Exercise details – Write out the FDA app article word for word, starting at "The US Food" and stopping after "of drug products.".

Given text –
□ □ □ □ □ □ □

FDA launches drug shortages app

pharmafile | March 6, 2015 | News story | Medical Communications, Sales and Marketing Apple, FDA, app, drug, google, play, recall, shortages 

The US Food and Drug Administration has launched its first smartphone app which provides valuable information about drug shortages.

The app identifies current treatment unavailability, resolved shortages and withdrawals of drug products.

“The FDA understands that healthcare professionals and pharmacists need real-time information about drug shortages to make treatment decisions,” says Valerie Jensen, who is the associate director of the drug shortage staff at the FDA’s Center for Drug Evaluation and Research.

“The new mobile app is an innovative tool that will offer easier and faster access to important drug shortage information.”

The app is specifically designed to speed access to important data and gives users the chance to search or browse by a drug’s generic name or active ingredient.

□ □ □ □ □ □ □

Source data –
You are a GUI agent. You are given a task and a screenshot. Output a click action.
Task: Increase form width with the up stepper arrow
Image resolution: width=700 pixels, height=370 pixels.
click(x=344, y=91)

□ □ □ □ □ □ □

Task answer –
The US Food and Drug Administration has launched its first smartphone app which provides valuable information about drug shortages.

The app identifies current treatment unavailability, resolved shortages and withdrawals of drug products.